If you are doing this with the cylinder still mounted and connected to Hydraulics. The cylinder will still be full of hydraulic oil. Best would be to remove the cylinder, drain the oil from it, move the seals away from the heat and then thoroughly clean and repair. I've done this before and took an angle grinder to get a good v groove to weld.
other than igniting the oil? Weld on top of a weld in that spot, might just be better off leaving alone. could be a can of worms.
The hydro tank on my splitter started leaking at a weld. I dumped 15 gallons of fluid before getting it welded. The residual fluid inside of the weld was smoking.
Since that is the butt end of the cylinder, running the wedge out to full extension will get any seals/packing well away from the heat. If you are a competent welder, then I would take a burr and go the whole way around the fitting, taking all the paint off, and at least some of the weld, then I'd build it up by running at least 3 beads the whole way around, 1 on each "edge", and then one down the middle of the first two. Or you could take it to a hydraulic shop, I'd think they'd do the repair for not too much $$ (well, some would anyways)...keep in mind, you are sealing/holding 3500 PSI there!
I welded farm equipment for a manufacturer for nearly 20 yrs. I would move the ram so the seals are not close to the repair like you said. Clean the area and grind out a little right at the seep and an inch before and after. Start your weld at one end of your ground out area and weld right over the hole, ending at the last of your ground out area. The amount of heat from this type of repair weld will in no way require a draining of the oil.

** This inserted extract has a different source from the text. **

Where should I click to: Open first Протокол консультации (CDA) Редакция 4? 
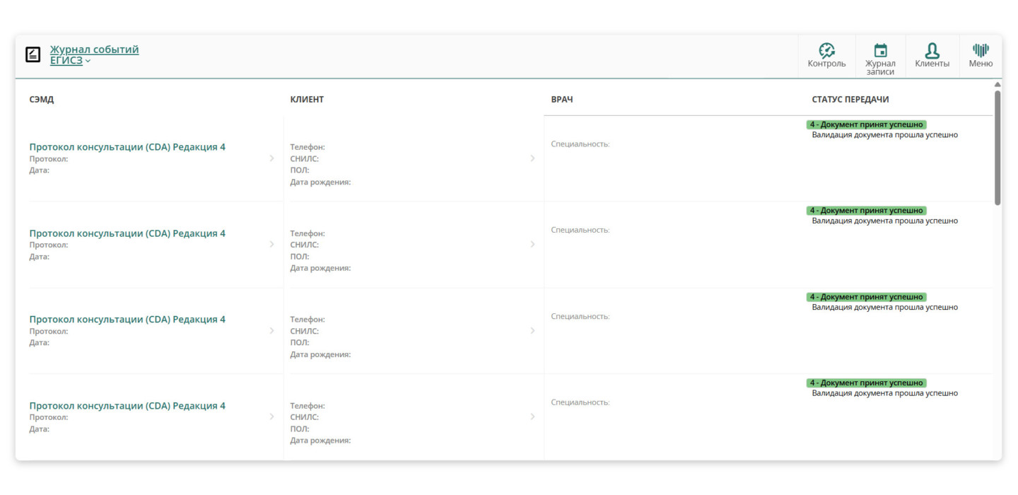tap(127, 147)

Sent from my SM-S536DL using Tapatalk
So I went right out and welded that leak in the Cylinder. When I ground it down it turned out that the porosity was actually in the cylinder cap weld right where it intersects with the toe of the coupler weld almost exactly where my arrow point is. I grooved it out and made three passes about 20 minutes apart. The cap is 3/8" thick and the cylinder probably at least 1/4" so there is a lot of heat sink there. The metal didn't get very hot at all. I painted it and spent an hour and a half splitting some very gnarly butt rounds with no evidence of leaking. Looks like the Ronaldo method works pretty well! Thanks for every one's input!